Porém o estado de guerra não resistiu à rebelião holandesa contra o domínio espanhol. A Inglaterra enviou tropas em apoio aos holandeses, o que provocou a reação da Espanha contra a Inglaterra, em 1585. A represália espanhola, inicialmente, limitava-se a atacar e apreender mercadorias de navios ingleses. Em resposta, mercadores e comerciantes ingleses exigiam indenizações. A Inglaterra analisava e – evidentemente – concedia Cartas de Represálias, pelas quais o governo autorizava que comerciantes contratassem piratas para pilhar navios espanhóis. Em pouco tempo havia um verdadeiro enxame de piratas ingleses no Caribe. Muitos compravam as Cartas de Represálias e fingiam ter sido previamente atacados. Pelo lado espanhol, se o navio inglês portava ou não essas Cartas era totalmente indiferente: eram mortos por enforcamento ou de outra forma qualquer.

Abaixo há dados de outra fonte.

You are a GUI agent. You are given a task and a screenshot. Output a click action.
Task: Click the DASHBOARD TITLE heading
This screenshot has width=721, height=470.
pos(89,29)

Quanto a Drake ... bem: Drake navegou outra vez para as Índias Ocidentais em setembro de 1585, agora com uma frota de vinte navios, tripulados por mais de 2,3 mil soldados e marinheiros, para atacar Santo Domingo e Cartagena. Mas foram abalados pelo desastre. Setecentos dos homens foram atingidos pela febre amarela no caminho, e a frota voltou.

Drake partiu outra vez em 1587, 1589 e 1595 (quando enfim morreu de doença ao largo da costa de Nombre de Diós). John Hooker, um navegador inglês, escreveu nos anos 1580 que as viagens de Drake “de tal modo inflamaram o país inteiro com um desejo de aventuras nos mares, na esperança de obter sucessos semelhantes, que grande número de pessoas preparou navios, marinheiros e soldados e viajou para qualquer lugar onde pudesse haver lucro”. Muitos navegantes ingleses empobrecidos, sem nada a perder e tudo a ganhar, de boa vontade enfrentaram grandes riscos para melhorar de vida. “Predação” é a palavra que melhor descreve a situação.

Sem dúvidas a fé católica de Elizabeth era um impedimento para por um ponto final na pirataria inglesa. Mary Stuart seria uma rainha melhor para negociar acerca desse problema. Em 1586, no entanto, um plano para o assassinato de Elizabeth i foi descoberto, e Maria foi executada por traição em fevereiro de 1587. A Espanha finalmente declarou guerra à Inglaterra. No ano seguinte, a “Armada Invencível” espanhola partiu para o norte, até a Inglaterra, com resultados desastrosos. Ferozes tempestades e ágeis manobras marítimas inglesas destruíram a maior parte da frota espanhola. A guerra oficial entre as duas nações continuou durante quinze anos, até 1603, quando a rainha Elizabeth i morreu e foi sucedida pelo rei Jaime i, que negociou uma trégua.

No período seguinte, basicamente o ouro e a prata extraídos em quantidades colossais das Américas serviram para que os reis espanhóis pagassem guerras intermináveis por todo o continente europeu, alcançando também as disputas com os turcos otomanos de Constantinopla, que tentavam invadir a Europa. A esse ouro espanhol, em grande parte desse período, juntava-se a riqueza advinda das especiarias trazidas dos territórios portugueses.

O golpe final na Império espanhol foi dado por repúblicas localizadas em parte do seu território, no norte da Europa. As novas Repúblicas holandesas atacariam territórios portugueses, sob a unificação ibérica, ainda – na África e na Ásia.

Mais uma vez, um empreendimento privado poria um império estatal ibérico abaixo.